* _GIVEN REQUEST A_:
In the records, reproduce unchanged the lines beginning with the line containing "How do I perform: Open" and continuing through the line containing "click(56, 131)".

In this post I will be interviewing James G. Carlson. James is an award-winning author of horror, science fiction, and dark fantasy. His short stories have appeared in numerous anthologies. He has also released two collections of dark fiction, Seven Exhumations and The Ever-Descending Staircase, as well as three novellas, The Legion Machine, Midnight in the City of the Carrion Kid, and Red Falls (included in Hacked in Two, with Daemon Manx). Most recently, James worked with Michael R. Collins on Miracles for Masochists, a book featuring one collaborative tale and three short stories from each author. His new horror noir and cosmic fantasy novel, The Eleventh Door, is scheduled for a late 2023 release from Gloom House Publishing. From the weird state of Pennsylvania, James drinks too much coffee and writes at a desk surrounded by animals and family in the mad zoo he calls home. Let get to know this fantastic inspiring author more.



Hi James. First thing first, congratulations on your award-winning career as an author of horror, science fiction, and dark fantasy! What initially drew you to these genres, and how do you navigate the unique challenges and rewards of writing within them?

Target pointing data
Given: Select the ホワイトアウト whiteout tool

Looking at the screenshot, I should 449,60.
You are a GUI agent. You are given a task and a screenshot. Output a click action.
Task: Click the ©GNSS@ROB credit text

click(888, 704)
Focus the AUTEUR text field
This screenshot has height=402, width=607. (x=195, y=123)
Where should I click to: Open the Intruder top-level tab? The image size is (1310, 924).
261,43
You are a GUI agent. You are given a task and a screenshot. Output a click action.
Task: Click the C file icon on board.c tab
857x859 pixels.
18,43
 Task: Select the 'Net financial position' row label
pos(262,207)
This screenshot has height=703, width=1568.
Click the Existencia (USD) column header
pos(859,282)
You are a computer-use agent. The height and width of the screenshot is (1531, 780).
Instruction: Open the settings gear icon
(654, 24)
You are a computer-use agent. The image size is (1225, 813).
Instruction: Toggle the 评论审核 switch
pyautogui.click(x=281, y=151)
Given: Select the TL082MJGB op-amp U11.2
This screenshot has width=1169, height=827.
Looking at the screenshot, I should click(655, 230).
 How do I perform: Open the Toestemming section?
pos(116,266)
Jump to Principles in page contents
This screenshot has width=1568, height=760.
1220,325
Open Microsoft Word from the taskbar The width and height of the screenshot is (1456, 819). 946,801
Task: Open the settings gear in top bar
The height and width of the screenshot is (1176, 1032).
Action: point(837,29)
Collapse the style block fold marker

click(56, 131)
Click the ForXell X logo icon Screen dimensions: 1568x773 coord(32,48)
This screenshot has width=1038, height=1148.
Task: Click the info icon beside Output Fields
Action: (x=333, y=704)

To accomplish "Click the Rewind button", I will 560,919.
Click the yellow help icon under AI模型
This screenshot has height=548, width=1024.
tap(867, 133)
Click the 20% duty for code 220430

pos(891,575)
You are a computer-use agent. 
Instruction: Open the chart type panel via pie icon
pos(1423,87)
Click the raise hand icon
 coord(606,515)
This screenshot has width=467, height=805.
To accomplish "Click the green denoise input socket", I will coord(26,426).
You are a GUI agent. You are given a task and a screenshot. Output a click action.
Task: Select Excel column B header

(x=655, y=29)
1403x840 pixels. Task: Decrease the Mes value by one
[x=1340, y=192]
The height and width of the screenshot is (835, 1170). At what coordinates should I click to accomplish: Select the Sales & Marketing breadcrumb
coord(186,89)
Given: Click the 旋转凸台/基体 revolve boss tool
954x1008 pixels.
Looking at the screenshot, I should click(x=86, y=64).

* _GIVEN REQUEST B_:
Answer these questions from the author interview:
(i) Which publisher is scheduled to release The Eleventh Door?
(ii) Which state is James G. Carlson from?
(iii) Who worked with James on Miracles for Masochists?

* _TASK RESPONSE A_:
 How do I perform: Open the Toestemming section?
pos(116,266)
Jump to Principles in page contents
This screenshot has width=1568, height=760.
1220,325
Open Microsoft Word from the taskbar The width and height of the screenshot is (1456, 819). 946,801
Task: Open the settings gear in top bar
The height and width of the screenshot is (1176, 1032).
Action: point(837,29)
Collapse the style block fold marker

click(56, 131)

* _TASK RESPONSE B_:
(i) Gloom House Publishing
(ii) Pennsylvania
(iii) Michael R. Collins